As a U.S. Naval officer who served on active duty with the Marine Corps during Operation Desert Shield, Giordano expressed concern for veterans struggling with GWI. “Some of these individuals are still not seeking care because of the stigma attached to psychiatric illness in the military. Others, after being discharged, fell between proverbial cracks because they were misdiagnosed or not assessed in the appropriate ways,” he said.

FUTURE RESEARCH DIRECTIONS

This fall, Baraniuk will repeat his previous study with a new group of Gulf War veterans to confirm his results. “He’s very much looking forward to see if he can confirm and verify these earlier findings,” Goldsmith said.

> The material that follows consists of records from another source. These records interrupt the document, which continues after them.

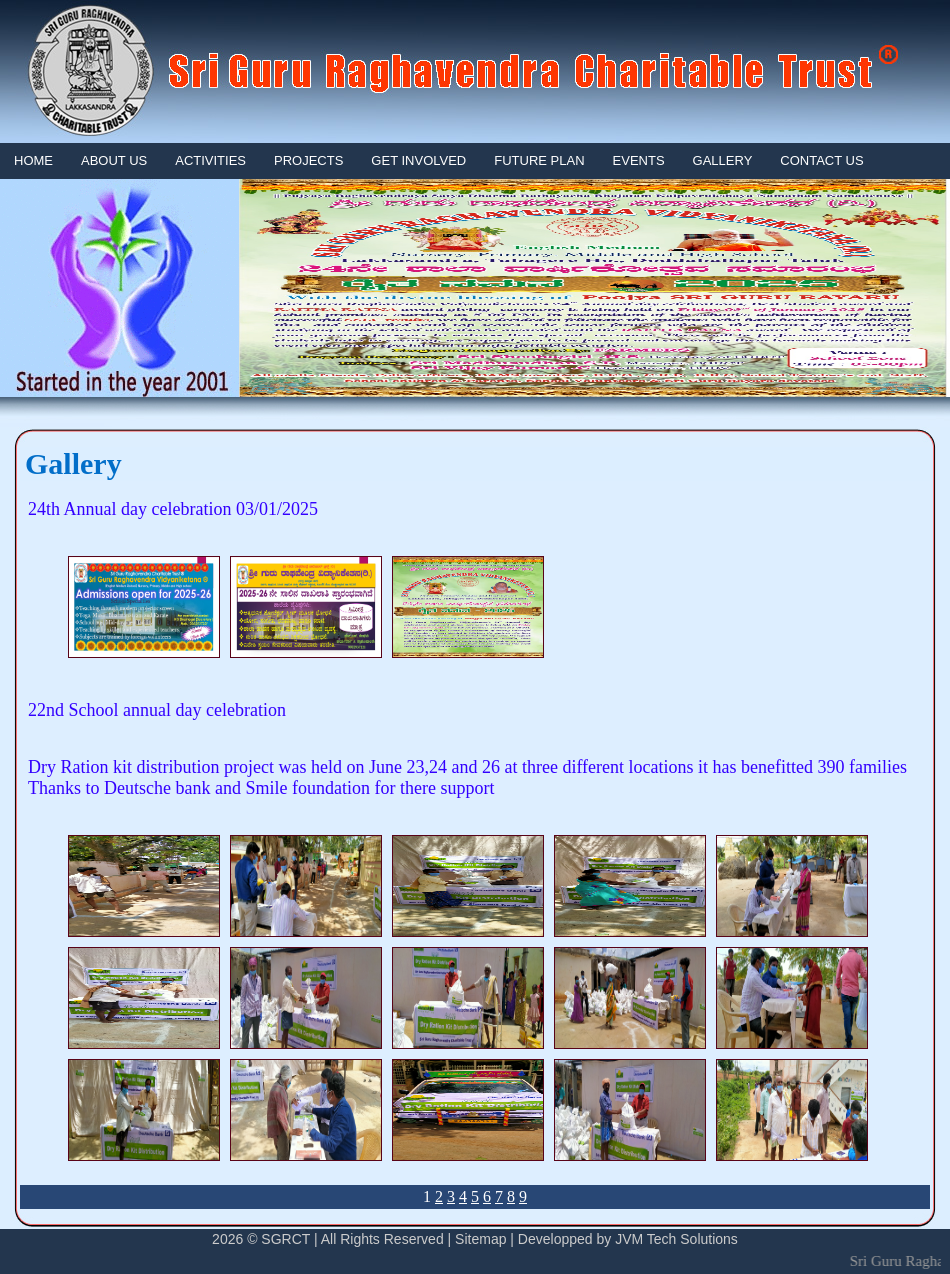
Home (33, 160)
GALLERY (723, 160)
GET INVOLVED (418, 160)
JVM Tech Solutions (676, 1239)
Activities (210, 160)
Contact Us (821, 160)
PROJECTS (308, 160)
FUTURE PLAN (539, 160)
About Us (114, 160)
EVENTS (639, 160)
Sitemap (480, 1239)
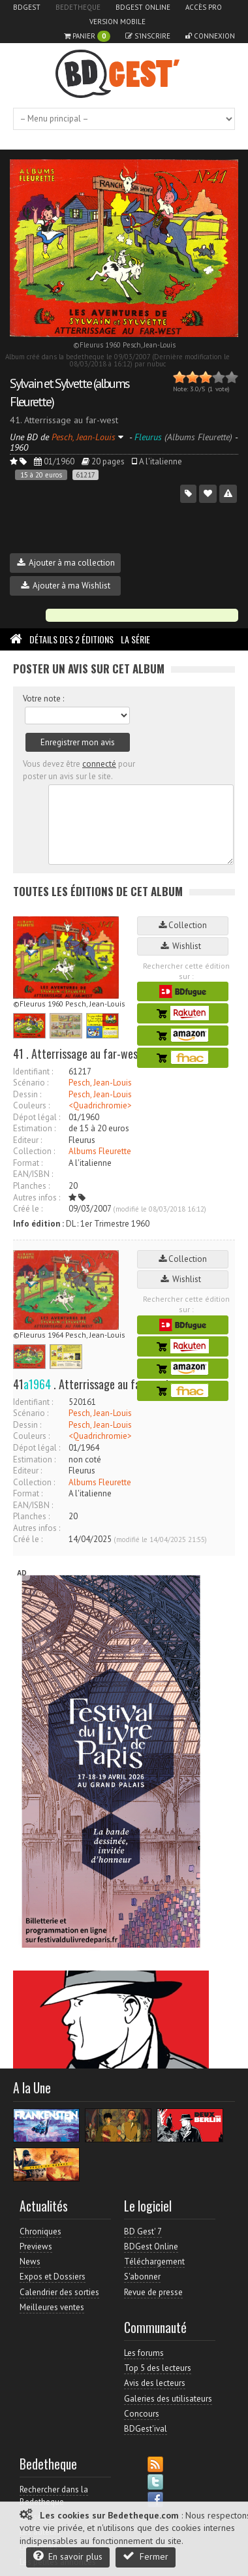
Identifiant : (33, 1071)
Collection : (34, 1151)
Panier (87, 36)
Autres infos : (36, 1197)
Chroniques (40, 2231)
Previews (36, 2246)
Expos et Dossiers (52, 2276)
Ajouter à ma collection (66, 562)
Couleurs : (31, 1105)
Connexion (210, 35)
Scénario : (30, 1082)
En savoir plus (67, 2556)
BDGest (26, 7)
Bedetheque (78, 7)
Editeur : (27, 1140)
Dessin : (27, 1094)
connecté (99, 763)
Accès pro (203, 7)
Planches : (31, 1185)
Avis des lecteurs (154, 2383)
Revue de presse (153, 2292)
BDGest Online (143, 7)
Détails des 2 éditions (71, 639)
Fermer (145, 2556)
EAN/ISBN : (33, 1174)
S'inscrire (147, 35)
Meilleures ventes (52, 2307)
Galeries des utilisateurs (168, 2398)
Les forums (144, 2353)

Baraniuk also received a grant from the Sergeant Sullivan Foundation to study biomarkers and will look for patterns in MRIs, blood samples and cerebrospinal fluid to differentiate between the STOPP and START groups, as well as a control group. “If the biomarkers research that he’s talking about is fruitful, this could be one of the things that could allow for much more rapid diagnosis,” Goldsmith said.

Meanwhile, there are just under 400 ongoing VA studies related to GWI. The VA is also setting up bio-repositories to store brain scans, blood samples and more. “These bio-repositories are a big part of the Gulf War plan,” Blackman said. “I am sure that a few years from today, not only will we have more knowledge but more importantly, we’ll have better outcomes.”